Selon une source occidentale informée de l’investigation, à peu près chaque branche de l’industrie militaire yougoslave a vendu à l’Irak. La palette comprenant munitions, moteurs pour tanks, roquettes, obus anti-aériens, explosifs et technologie relative aux missiles balistiques et de croisière. Le matériel était livré via la Libye et la Syrie. Mais aussi de nombreux autres pays. Ainsi, il cite les exemples, confirmés par un haut responsable du gouvernement serbe, de 20 millions de munitions anti-aériennes livrées à un pays qui ne dispose que de quelques centaines de soldats et de plusieurs milliers de mitraillettes commandés par une île des Caraïbes. L’intermédiaire dans la plupart des cas était la société publique Jugoimport, dont le directeur a été démis de ses fonctions fin octobre lorsque le scandale a éclaté. C’est donc la première porte à laquelle les américains ont frappé, avant d’entamer leur tournée des usines.
Selon un haut responsable du gouvernement serbe, l’Irak doit 1 milliard de dollars à Jugoimport pour les livraisons faites depuis 1997, ce qui montre le volume de la coopération.

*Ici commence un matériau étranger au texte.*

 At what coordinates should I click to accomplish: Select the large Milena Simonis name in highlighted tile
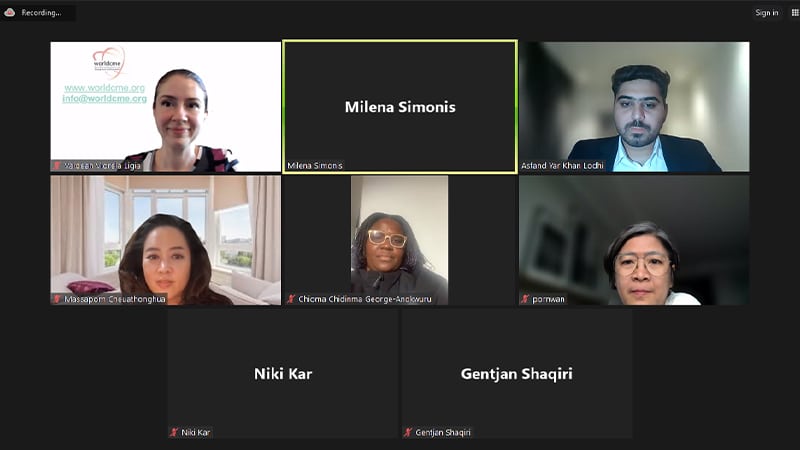coord(400,107)
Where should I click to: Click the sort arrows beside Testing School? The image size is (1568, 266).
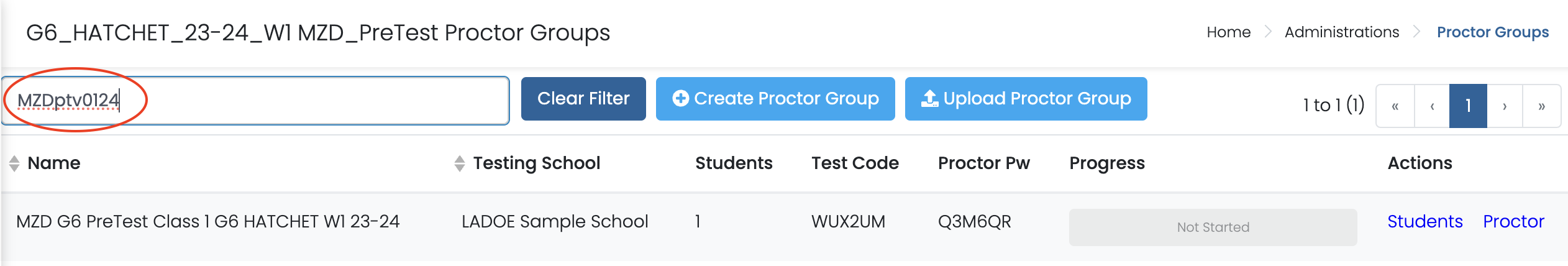pyautogui.click(x=460, y=163)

Sachant que toute une série de contrats ont été signés en 1999 sous le nom de code «Zora». En parallèle de la livraison de matériel, les Irakiens ont bénéficié de formations, parfois par l’intermédiaire de Jugoimport, mais plus souvent via des PME qui embauchaient les professeurs à la faculté de construction mécanique et à celle d’électronique. Les liens sont anciens car des centaines d’Irakiens ont étudié à Belgrade du temps des non-alignés et ceux qui sont à des postes élevés dans leur pays aujourd’hui sont restés en contact avec leurs anciens camardes et professeurs. Zlatko Petrovic, professeur d’aérodynamique et de mécanique de vol nous raconte: «une vingtaine d’entre nous avons séjourné en Irak ces trois dernières années, généralement par périodes d’un mois et tout ce que nous enseignions était lié à l’aéronautique. Le voyage se fait via la Jordanie, un taxi nous accueille à l’aéroport et nous emmène à Bagdad à l’un des deux hôtels pour étrangers. Puis un accompagnateur qui ne nous quitte jamais nous emmène enseigner dans des écoles secondaires à des niveaux de doctorants. Le salaire est de 100 dollars par jour, payé en liquide», raconte-t-il. Pour lui, il n’y a rien à cacher, d’autant plus qu’il y a avait plus de Français, Américains, Russes et Chinois que de yougoslaves. Et sachant que le salaire d’un professeur d’université à Belgrade est de 260 euros par mois, une offre pareille ne se refuse pas. «Il faut être réaliste: on nous a fermé les robinets, nous avons trouvé une autre source, et après on nous dit: vous n’avez pas le droit de boire!», conclut-il.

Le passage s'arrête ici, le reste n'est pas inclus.